The Fall of Constantinople, A.D. 1453

2024-02-15T12:39:04-06:00May 28, 2018|HH 2018|

“Draw thee waters for the siege, fortify thy strong holds: go into clay, and tread the mortar, make strong the brick kiln.” —Nahum 3:14

The Fall of Constantinople, May 29, A.D. 1453

In one of the greatest sieges of all time, Sultan Mohammed II, on May 29, A.D. 1453, captured the last Christian bastion in the Middle East, Constantinople, which had withstood every assault for 1,100 years. With the total collapse of the Byzantine Empire, the Muslim hordes were free to attack the West, where the symbolic capital of Christian Europe, Vienna, lay astride the Danube River — the city with the largest German-speaking population on the continent. Constantinople’s final collapse came with a huge cost to the Islamic army and total destruction of the defenders. The downfall of the Byzantine Empire also brought the dominance of the Ottoman Turks in the Middle East and parts of southern Europe until the twentieth century.


Modern-day Istanbul


Constantine mosaic in Hagia Sophia

Now known as Istanbul, Constantinople was established by Constantine the Great in A.D. 323. The city walls loomed over the strategic straits that separated Europe from Asia, and served as the political and religious capital of Christendom in the East. Guarding both the Bosporus and the Dardanelles Straits, this mighty city also became the nexus of commerce, communication and invasion between the Black Sea and the Mediterranean. When the followers of Mohammed swept into Africa and the Middle East from the 7th to the 15th Centuries, Constantinople proved to be the one rock against which their heathen militant armies constantly broke. The forces of Eastern Orthodoxy and Islam contended for ascendancy in the region for all of those 700 years. In the 12th Century, Christian knights from Western Christendom conducted crusades to liberate the “Holy Land” from the Muslims and build up certain strongholds to protect pilgrimage routes to Jerusalem. Some of the crusaders attacked their fellow religionists of the Byzantine Church and even looted Constantinople. After a couple hundred years, the western knights were driven away by the followers of Mohammed. In 1452, Sultan Mohammed II decided that Constantinople must fall.


The Entry of the Crusaders into Constantinople, by Eugène Delacroix, 1840


Mohammed II and his army approach Constantinople

The Byzantine emperor Constantine XI Paleologus could count on only 5,000 local and 2,000 foreign troops to defend the triple walls that would have to be breached by the enemy. He also had the services of the renowned siege defensive expert, Giovanni Giustiniani, who brought 700 knights and archers from Genoa and the Greek island of Chios. Mohammed II threw against the walls of the city 70,000 regular troops and 20,000 men known as Bashi-Bazouks, who were fighting only for the loot of the city if it fell. The Janissaries, young men captured from Christian families as slaves and raised as fanatical Moslem suicide special forces troops, were there in abundance. The attackers were also well supplied with artillery, including a cannon called “the Basilica,” 27 feet long and capable of throwing a stone ball of 600 pounds.
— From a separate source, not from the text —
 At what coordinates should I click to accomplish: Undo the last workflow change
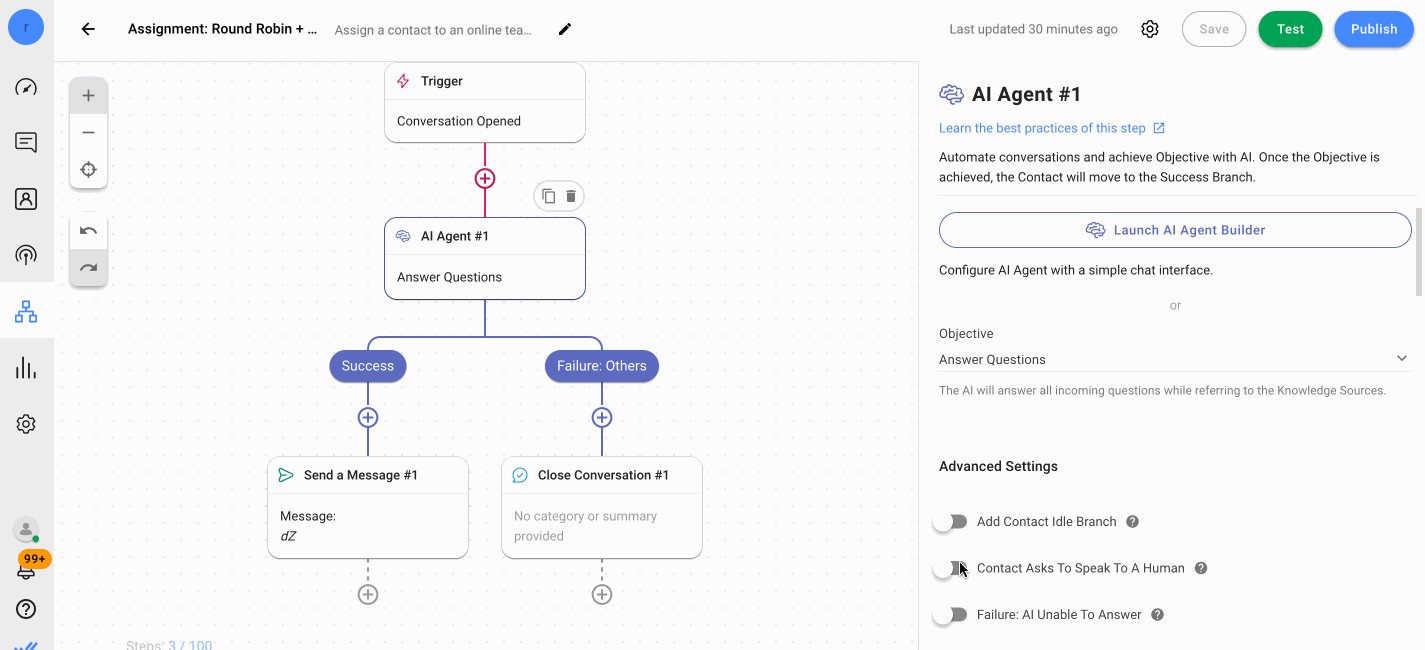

After 12 days of bombardment, several breaches in the walls appeared, but the soldiers who stormed the weakened walls were thrown back with heavy losses. The attack on the city began on April 6, but a month later, the Sultan’s soldiers were no closer to taking the city and had suffered many dead and wounded. Attempts at digging mines under the walls to blow them up were all discovered and the attackers were roasted with “Greek fire” or drowned by flooding. Siege towers were destroyed by fire and wave after wave of attackers — including the Janisseries — were hurled back by the exhausted defenders. On May 29, in the midst of waves of attacks, some Turks found a small door in the wall — probably accidentally left open — and made their way inside, seizing a tower and running the Sultan’s flag up the flagpole. The defenders fell back and then their defenses collapsed.
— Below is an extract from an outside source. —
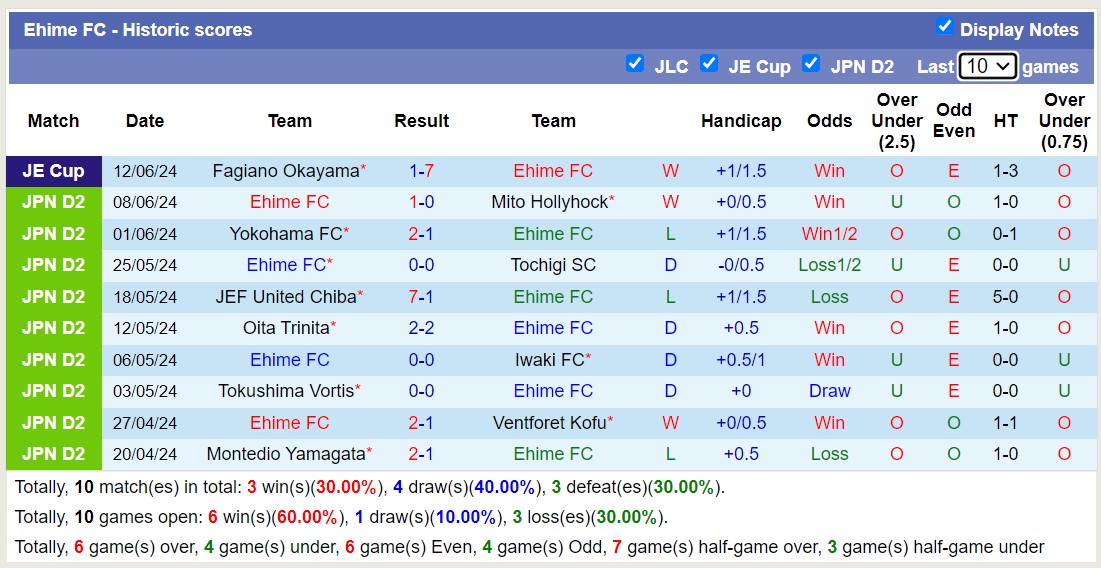Open Fagiano Okayama team link

coord(285,171)
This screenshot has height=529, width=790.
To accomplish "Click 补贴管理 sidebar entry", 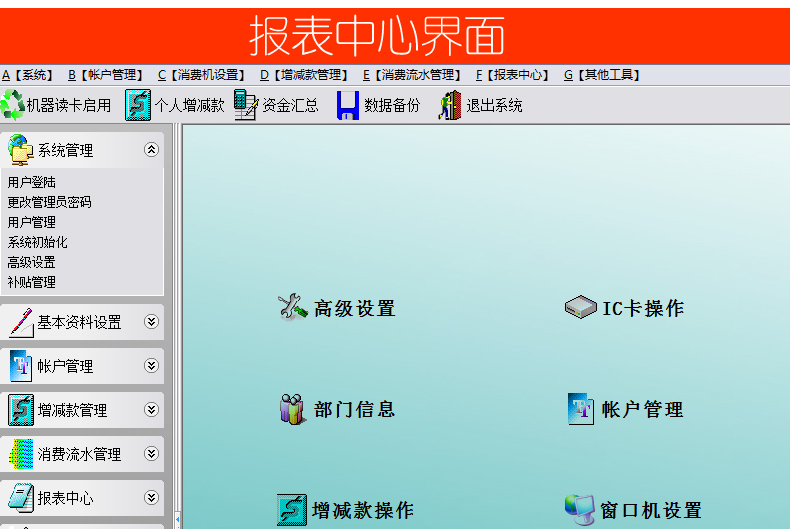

The Ottoman Turks transport their fleet over land into the Golden Horn

The people inside the city were killed or enslaved, probably about 50,000. A few surviving soldiers managed to escape, though their commander, Guistiniani, succumbed to wounds. Constantine XI died in battle. The Turkish armies moved westward and laid siege to Vienna, a military conflict with the West that would last another couple hundred years and some would say is continuing now, by other means. Sixty years after the fall of Constantinople, Martin Luther posted his 95 Theses, and the harried Holy Roman Empire, distracted by the aggressions of the Muslims, would not be able to focus attention on what otherwise would have been the destruction of the Protestant Reformers.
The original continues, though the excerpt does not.